(Beginning of ENTRIES SUPPLIED)
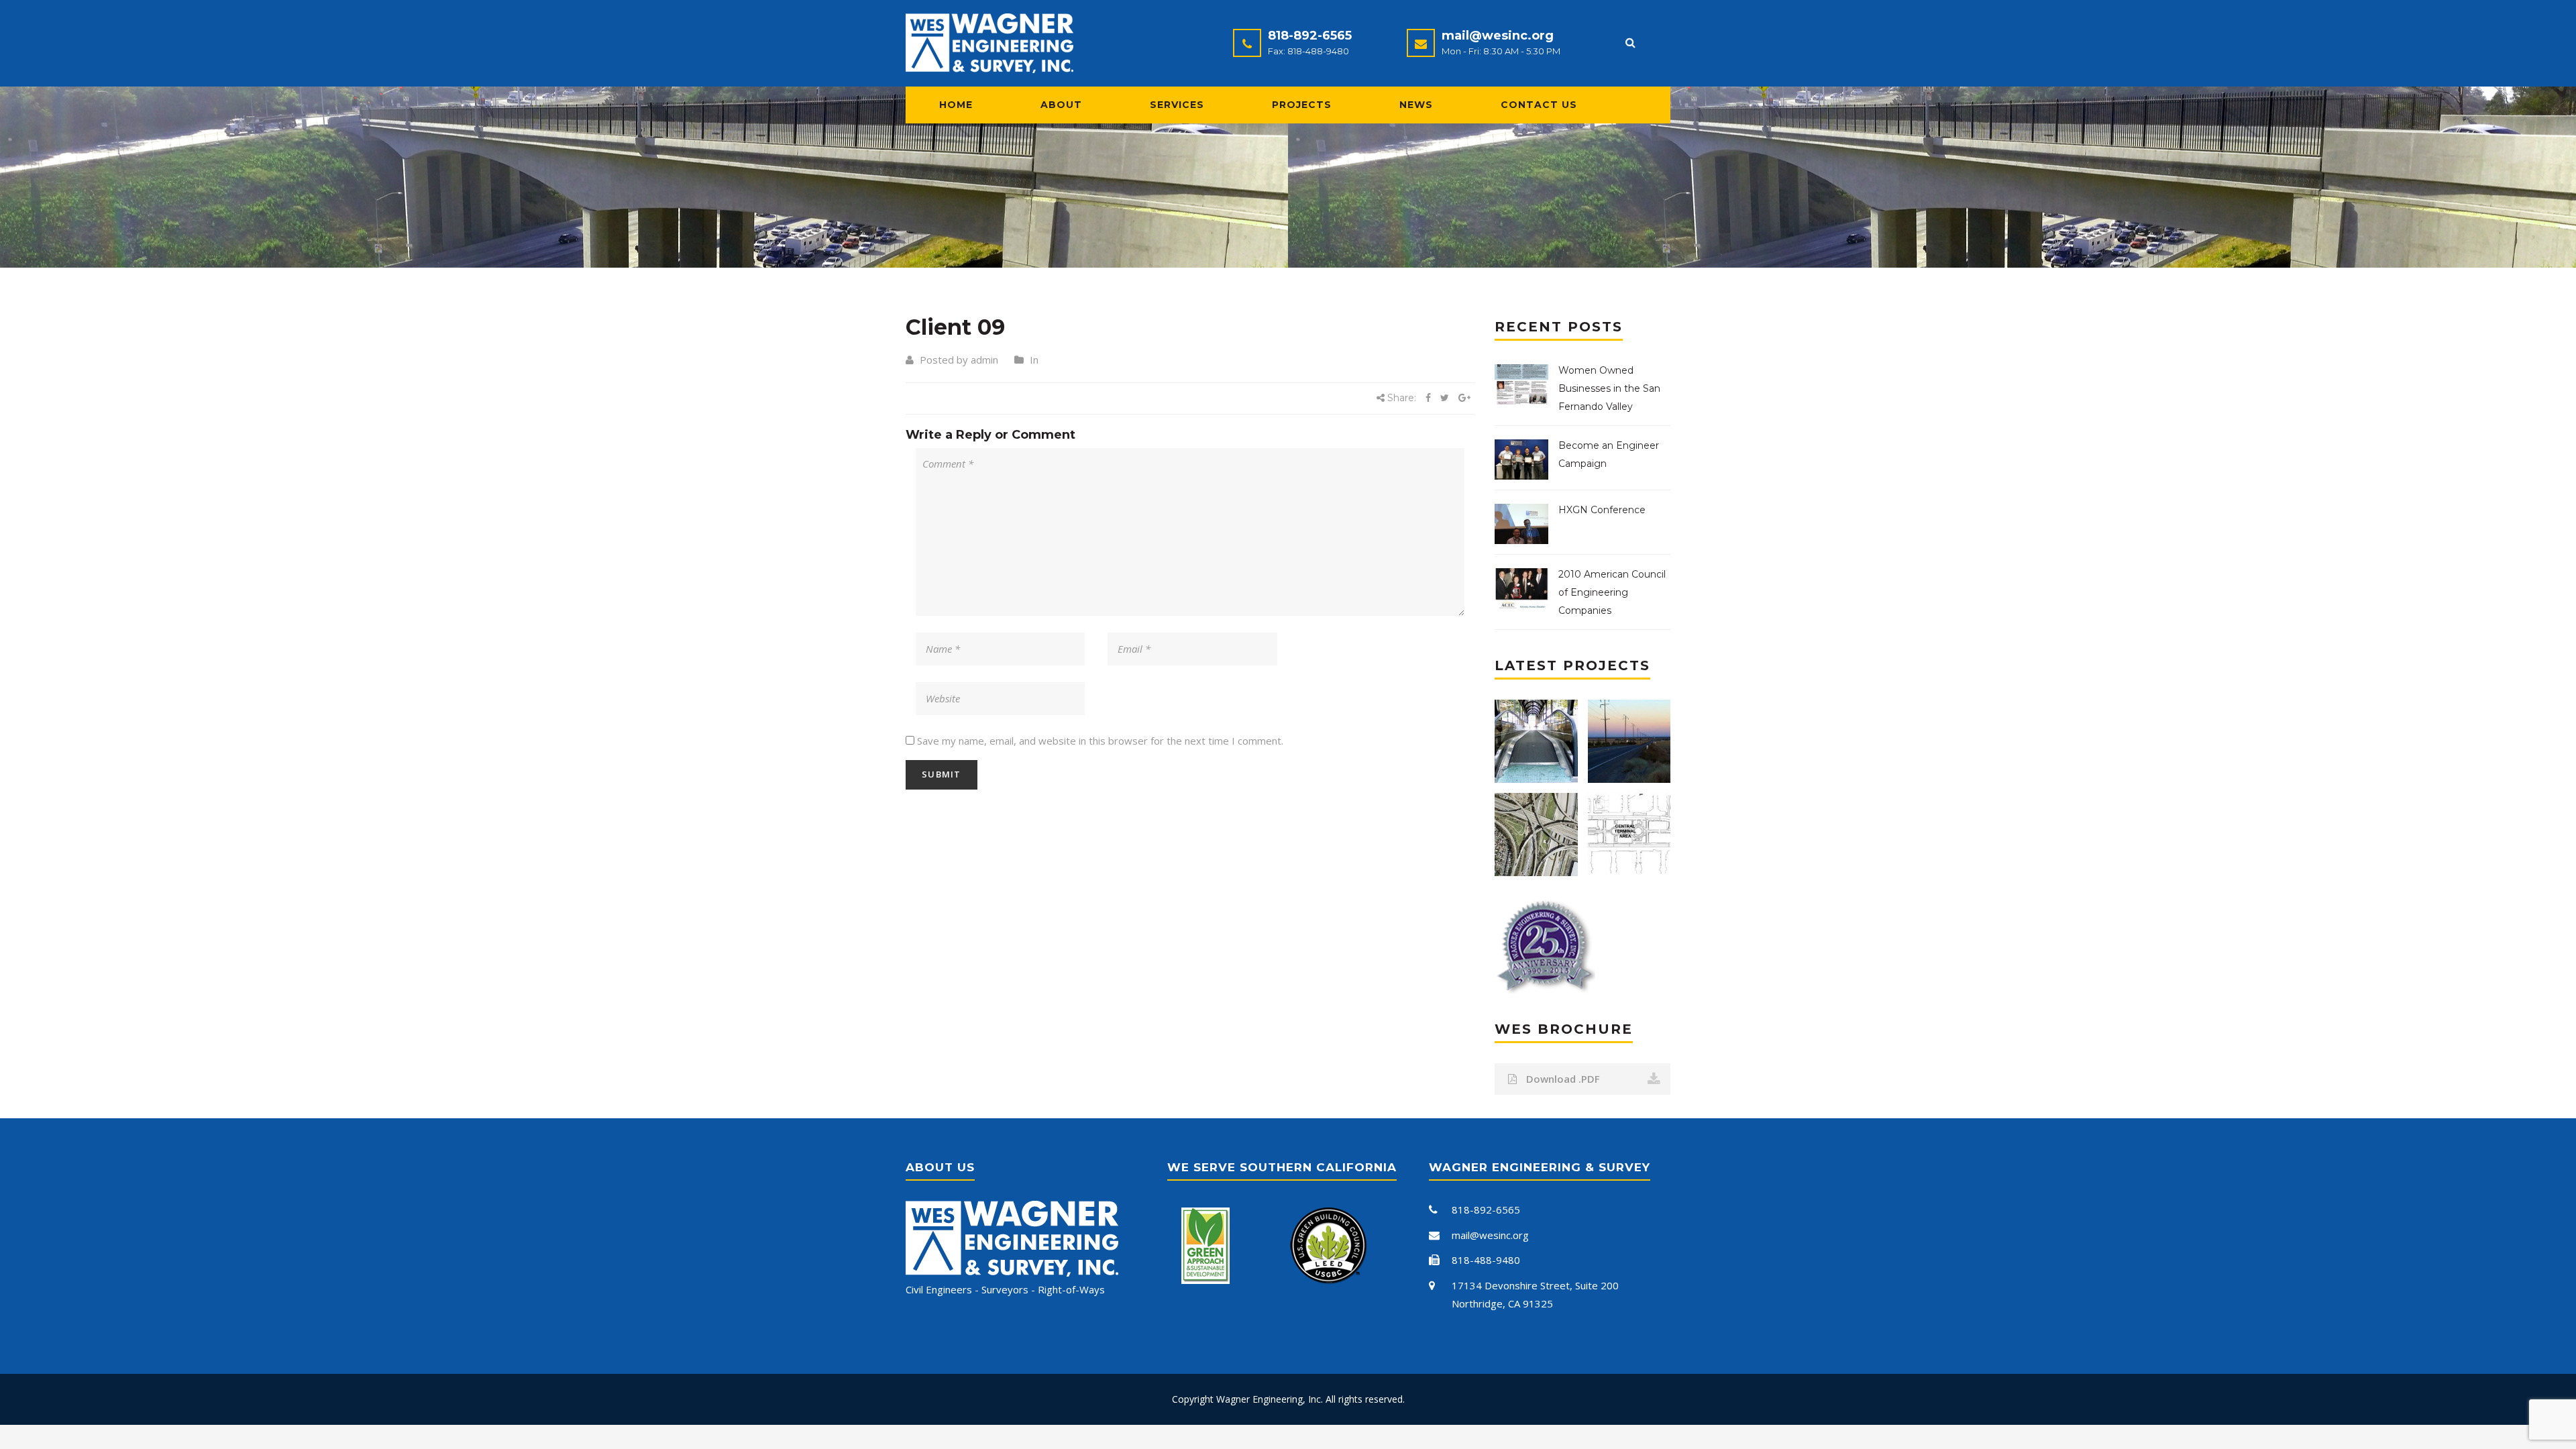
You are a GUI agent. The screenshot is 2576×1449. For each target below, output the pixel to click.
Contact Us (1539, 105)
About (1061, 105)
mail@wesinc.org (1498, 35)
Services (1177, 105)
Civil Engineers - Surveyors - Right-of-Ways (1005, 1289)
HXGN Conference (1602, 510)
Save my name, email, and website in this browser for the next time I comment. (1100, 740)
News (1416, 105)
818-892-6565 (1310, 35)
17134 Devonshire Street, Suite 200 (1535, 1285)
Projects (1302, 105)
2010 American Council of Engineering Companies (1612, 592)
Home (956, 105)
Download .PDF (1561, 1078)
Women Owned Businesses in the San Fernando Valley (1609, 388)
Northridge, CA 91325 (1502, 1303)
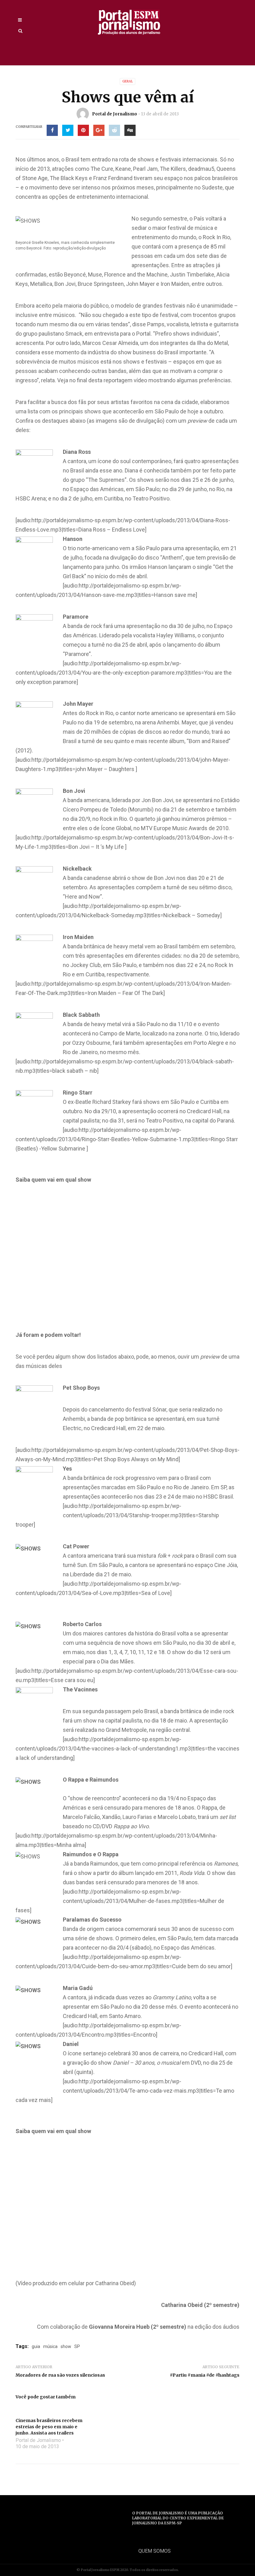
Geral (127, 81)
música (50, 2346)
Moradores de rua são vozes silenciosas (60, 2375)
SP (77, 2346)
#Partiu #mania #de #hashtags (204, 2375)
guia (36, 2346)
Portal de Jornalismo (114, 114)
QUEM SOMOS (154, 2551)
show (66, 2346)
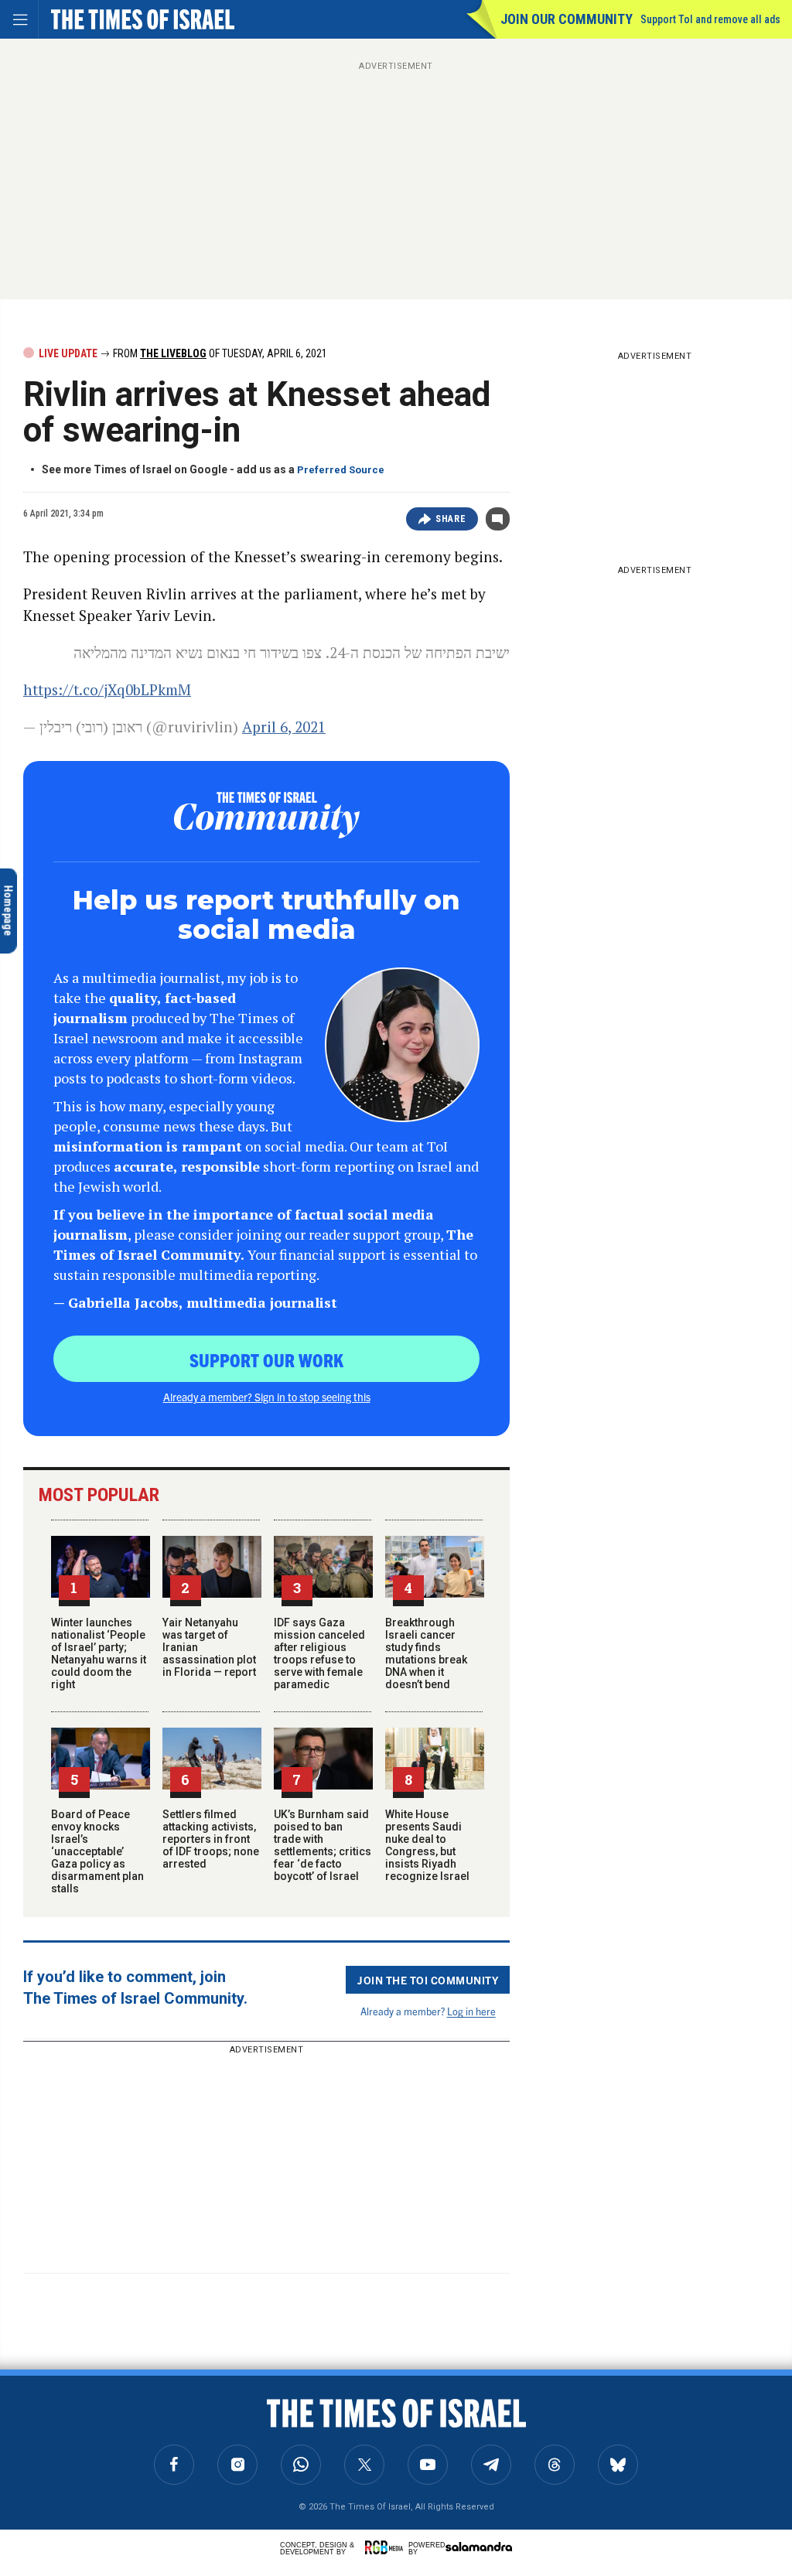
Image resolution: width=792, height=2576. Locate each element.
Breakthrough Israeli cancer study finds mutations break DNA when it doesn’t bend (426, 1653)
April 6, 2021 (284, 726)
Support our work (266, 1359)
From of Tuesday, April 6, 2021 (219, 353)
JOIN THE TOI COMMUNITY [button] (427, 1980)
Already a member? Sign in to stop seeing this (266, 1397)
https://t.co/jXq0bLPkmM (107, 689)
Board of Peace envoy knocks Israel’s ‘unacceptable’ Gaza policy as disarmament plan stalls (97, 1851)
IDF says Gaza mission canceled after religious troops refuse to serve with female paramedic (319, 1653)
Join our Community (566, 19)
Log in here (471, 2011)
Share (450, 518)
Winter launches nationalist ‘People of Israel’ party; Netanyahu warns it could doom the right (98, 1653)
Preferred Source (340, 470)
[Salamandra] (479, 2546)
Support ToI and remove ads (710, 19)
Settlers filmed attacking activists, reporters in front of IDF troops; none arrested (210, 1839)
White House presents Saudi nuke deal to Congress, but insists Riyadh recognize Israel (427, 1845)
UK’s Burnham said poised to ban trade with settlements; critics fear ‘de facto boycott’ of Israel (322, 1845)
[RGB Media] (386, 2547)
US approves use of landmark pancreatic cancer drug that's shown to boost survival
(End of ENTRIES SUPPLIED)
__EXERCISE DETAILS__. The answer is the whole listing above, written out verbatim, without its pictures.

__WRITTEN SOLUTION__.
You are a GUI agent. The screenshot is 2576×1449. For each target below, output the pixel to click.
Contact Us (1539, 105)
About (1061, 105)
mail@wesinc.org (1498, 35)
Services (1177, 105)
Civil Engineers - Surveyors - Right-of-Ways (1005, 1289)
HXGN Conference (1602, 510)
Save my name, email, and website in this browser for the next time I comment. (1100, 740)
News (1416, 105)
818-892-6565 (1310, 35)
17134 Devonshire Street, Suite 200 (1535, 1285)
Projects (1302, 105)
2010 American Council of Engineering Companies (1612, 592)
Home (956, 105)
Download .PDF (1561, 1078)
Women Owned Businesses in the San Fernando Valley (1609, 388)
Northridge, CA 91325 (1502, 1303)
Geral (127, 81)
música (50, 2346)
Moradores de rua são vozes silenciosas (60, 2375)
SP (77, 2346)
#Partiu #mania #de #hashtags (204, 2375)
guia (36, 2346)
Portal de Jornalismo (114, 114)
QUEM SOMOS (154, 2551)
show (66, 2346)
Image resolution: width=792, height=2576. Locate each element.
Breakthrough Israeli cancer study finds mutations break DNA when it doesn’t bend (426, 1653)
April 6, 2021 (284, 726)
Support our work (266, 1359)
From of Tuesday, April 6, 2021 (219, 353)
JOIN THE TOI COMMUNITY [button] (427, 1980)
Already a member? Sign in to stop seeing this (266, 1397)
https://t.co/jXq0bLPkmM (107, 689)
Board of Peace envoy knocks Israel’s ‘unacceptable’ Gaza policy as disarmament plan stalls (97, 1851)
IDF says Gaza mission canceled after religious troops refuse to serve with female paramedic (319, 1653)
Join our Community (566, 19)
Log in here (471, 2011)
Share (450, 518)
Winter launches nationalist ‘People of Israel’ party; Netanyahu warns it could doom the right (98, 1653)
Preferred Source (340, 470)
[Salamandra] (479, 2546)
Support ToI and remove ads (710, 19)
Settlers filmed attacking activists, reporters in front of IDF troops; none arrested (210, 1839)
White House presents Saudi nuke deal to Congress, but insists Riyadh recognize Israel (427, 1845)
UK’s Burnham said poised to ban trade with settlements; critics fear ‘de facto boycott’ of Israel (322, 1845)
[RGB Media] (386, 2547)
US approves use of landmark pancreatic cancer drug that's shown to boost survival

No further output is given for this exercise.